Строчки оказались пророческими (это часто случается с поэтами). Так и произошло: в декабре 1927 года писатель скончался после мучительной болезни – то ли впрямь от таинственного «декабрита», то ли – от наступающего удушья тоталитарного режима. Не хватило же воздуха «тайной свободы» Александру Блоку? Рядом с его могилой и похоронили Сологуба на Смоленском кладбище…

* * *

Скольких героев Сологуба – особенно детей – манила, соблазняла, уводила от горестей жизни смерть! Это с ней, утешительницей, пировал герой его стихов, как Рембрандт с Саскией, твердя, как заклинание, удивительно красивые, обворожительно-музыкальные строки:

Лила, лила, лила, качала Два тельно-алые стекла, Белей лилей, алее лала Бела была ты и ала.

А сам Сологуб умирал тяжело, мучительно. «Хоть бы еще походить по этой земле», – сорвалось с его губ. Вера в грядущие перерождения, сладость загробных свиданий – все отодвинулось перед этим, таким понятным и простым, несбыточным желанием…

Так что же – Сологуб обманывался сам и обманывал других? Где истина– в жизни, в смерти?

Но вы забыли, что он «видел две истины сразу». Говоря словами Блока, он знал «и отвращение от жизни, и к ней безумную любовь». Два солнца светили в его небесах, и одно было – все иссушающий Дракон, жестокий Змей, а другое – великий Гелиос, Вседержитель Света, дарующий жизнь… В том-то и своеобразие творчества Сологуба, его мировосприятия, что у него не просто свет борется с тьмой, а свет, несущий добро, непрерывно сражается со светом, несущим зло. И победа здесь едва ли возможна. «С кем протекли его боренья? С самим собой, с самим собой?» – как скажет другой поэт…

Его называли певцом смерти, но разве не он написал хотя бы вот эти строки: «Перед ним раскрывалась очаровательная картина, осененная светло-голубым куполом неба с разбросанными на нем разорванными облаками и озаренная неяркими, радостными лучами клонящегося к закату солнца. Тропинка, по которой он шел, вилась над высоким берегом неширокой, тихо льющейся по крутым изгибам русла реки; неглубокая вода в реке была прозрачна и казалась отрадно-свежею и прохладною. Казалось, что стоит только войти в нее, и станешь вдруг обрадован простодушным счастьем, и сделаешься таким же легким, как купающиеся в ней мальчишки, тела которых казались розовыми и необычайно гибкими».

Нет, это – не Лета, река слез и вечного, темного забвения!

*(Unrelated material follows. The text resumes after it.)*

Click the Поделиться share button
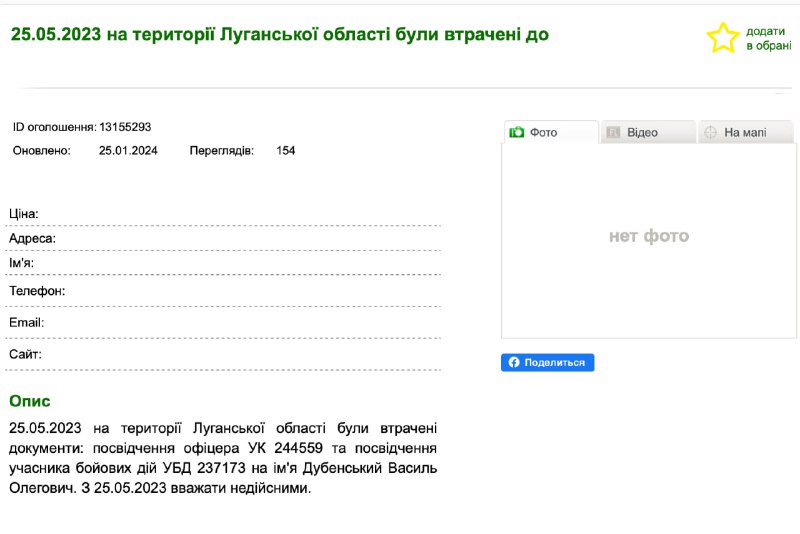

Это – не мертвая, запредельная, а живая, земная вода, река счастья…

Но вспомните: в сказках, для того чтобы оживить убитого богатыря, мало было одной живой воды. Сначала непременно надо было омыть его смертельные раны мертвой водой, а уж потом – живой. За этим – великая диалектика самой природы.

Вот и в творчестве Сологуба есть живая и мертвая вода. И очень ошибется тот, кто, не поняв этой нерасторжимой связи, попытается просто отставить в сторону кувшинчик с мертвой водой, а кувшинчик с живой поставит на музейную полку… Чуда воскрешения не произойдет. Загадка творчества и души Сологуба останется непонятой.